# Polish or glaze?



## bhoy78 (Oct 30, 2014)

Hi all

Recently bought a DA, only used it once on my mk1 but the results were amazing. I have menzerna cutting polish and super/final finish. The paint work on the mk1 was typical for a 15 year old car and I did spend a couple of days on it but the finish was unreal and helped sell the car instantly. The mk1 was moro blue.

I cut the full car using the heavier menzerna product and then used the finishing polish on one side of the car, I was happy with the results. However I had some black hole glaze left over from my last dark car so I tried this on the other side (was just experimenting). The results were amazing, it felt like a total different finish and the gleam blew me away, so much so that I done the whole car with the black hole. I hadn't been that impressed with black hole on my last car, when I was applying it by hand, it was good but nothing compared to the da finish.

Now I want to do my own car, paint work is in really good condition but I am wondering if I would be better just forgetting using the final finish and instead picking up some white diamond and maybe doing a couple of coats rather than just the 1 finishing coat I did on the mk1.

Does anyone prefer glazes? would I need to cut my car first? was thinking maybe just clay, iron x, tar remover then couple coats of white diamond and finishing it off with the g3 bodyshop wax I have.

Not looking to cut corners, maybe the menzerna would leave a better finish on my pretty immaculate paint work, I don't have any marks I am trying to hide with the glaze but figure the glaze is just that, no cutting properties so perhaps better to use in the long run?

Cheers


----------



## turboDean (Nov 16, 2016)

The polish will remove any fine scratches and swirls where as the glaze will only temporarily mask them.

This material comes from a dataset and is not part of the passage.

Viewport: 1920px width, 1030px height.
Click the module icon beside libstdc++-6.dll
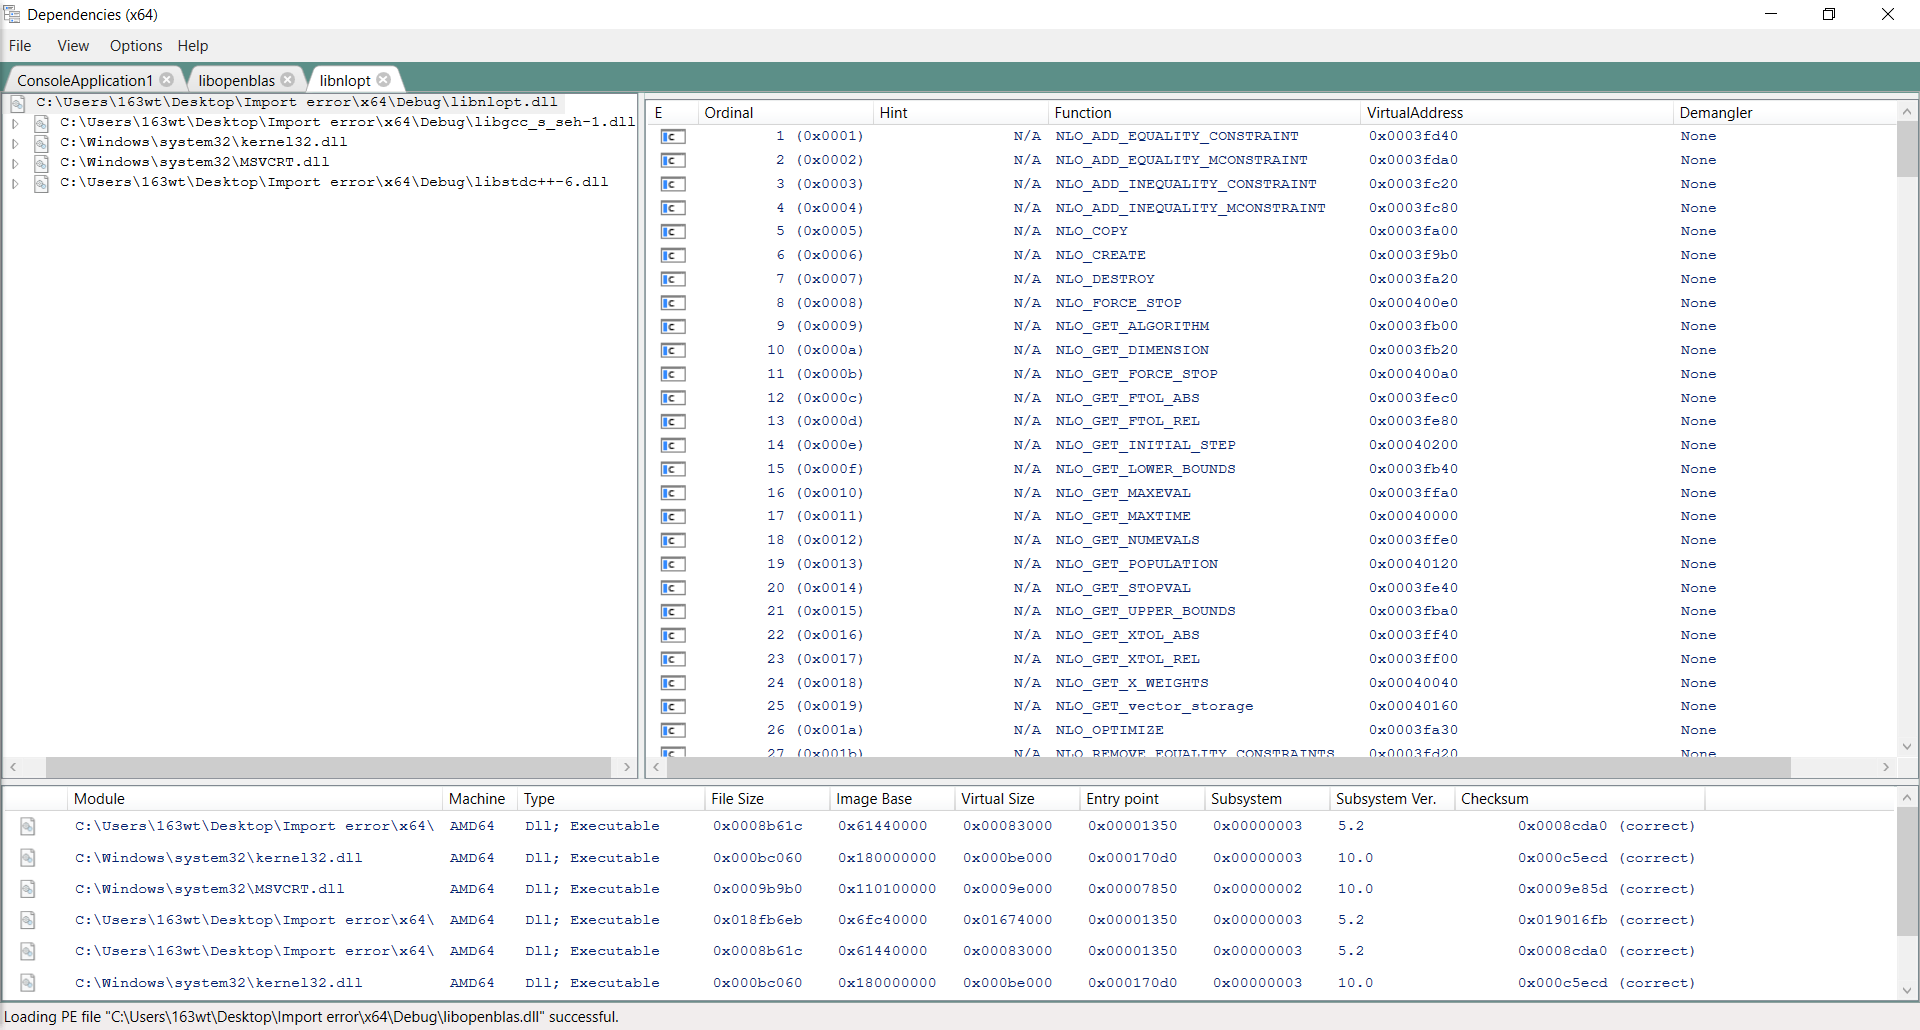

I would do the tar remover then Iron-X, then clay if u think it needs it (claying can add defects to the paint work)
If your car is free from any defects then putting a glaze on before wax might add some gloss, but if you have any swirls or fine marks then IMO you are better to polish them out than to try and hide them with a glaze.


----------



## turboDean (Nov 16, 2016)

With your car being white it will be harder to see swirls so u would need to inspect it in direct sunlight or with a good light. 
I made my own sungun years ago to help see defects, if u look in the thread about my car u will see the photots i took of my paint defects with it.


----------



## bhoy78 (Oct 30, 2014)

Thanks Dean, the car is pretty much defect free (sure a sun gun and a pro would see swirls) but generally low miles and mint, just something about the way the glaze coated the mk1 seemed better. I might cut the car with the menzerna then use the glaze. I hate claying a car as well and was just reading your other post saying you don't always need to do that, I didn't know that. I use a clay mitt but always wary of inflicting scratches.


----------



## bhoy78 (Oct 30, 2014)

I had seen your thread, very impressive. How often do you use your DA?

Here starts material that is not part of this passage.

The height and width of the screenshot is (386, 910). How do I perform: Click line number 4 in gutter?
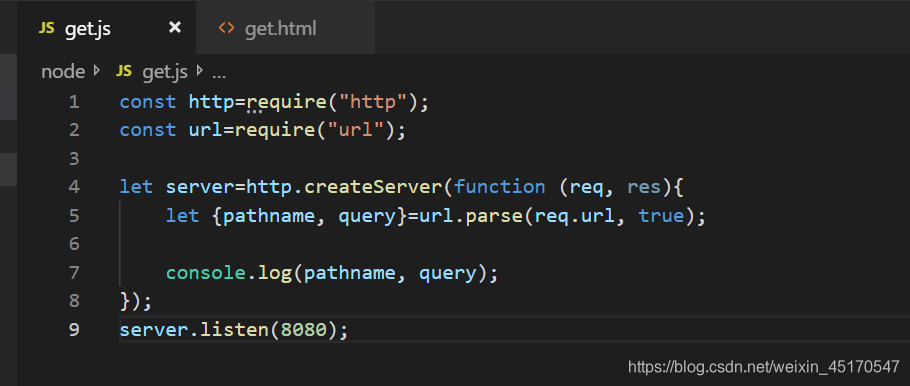click(x=74, y=187)
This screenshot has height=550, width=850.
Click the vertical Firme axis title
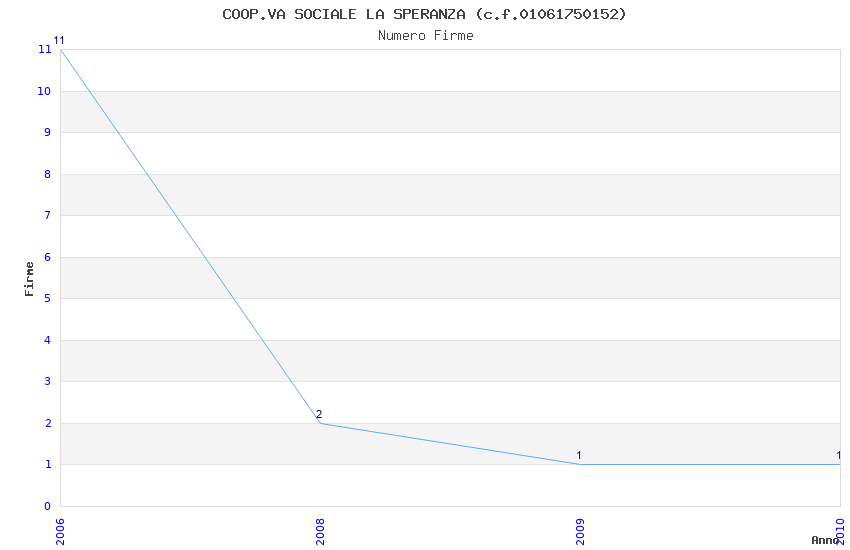[30, 278]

I guess the idea is to use a cutting compound the first time and then a finishing product, protect with wax and then in the future you should hopefully not need to use a cutting compound again or if you do just in certain areas where you have picked up paintwork defects.

I like the ibis paint work but have a feeling it will be hard to get the same level of depth/gloss to it that my phantom black and moro blue TT's took.


----------



## turboDean (Nov 16, 2016)

bhoy78 said:


> I had seen your thread, very impressive. How often do you use your DA?
> 
> I guess the idea is to use a cutting compound the first time and then a finishing product, protect with wax and then in the future you should hopefully not need to use a cutting compound again or if you do just in certain areas where you have picked up paintwork defects.
> 
> I like the ibis paint work but have a feeling it will be hard to get the same level of depth/gloss to it that my phantom black and moro blue TT's took.


Only use the DA for correction when needed or to apply a glaze (i use KKD Regloss at the moment)
If u can get it defect free and are careful when washing hopefully wont need doing very often, I'm still not 100% happy with mine and want to polish it more, there are still some deeper marks that need removing, most of the swirls have gone now though.

That is the thing with white it hides marks really well but u dont get the deep glossy reflections u do with dark colour cars. Black looks amazing when it is defect free and clean but it shows marks really bad and is a noghtmare to keep looking clean, id never want another black car!


----------



## bhoy78 (Oct 30, 2014)

Me either mate, I loved the phantom black tts but when you have a cleaning ocd it's hard work, agree though looks amazing when clean


----------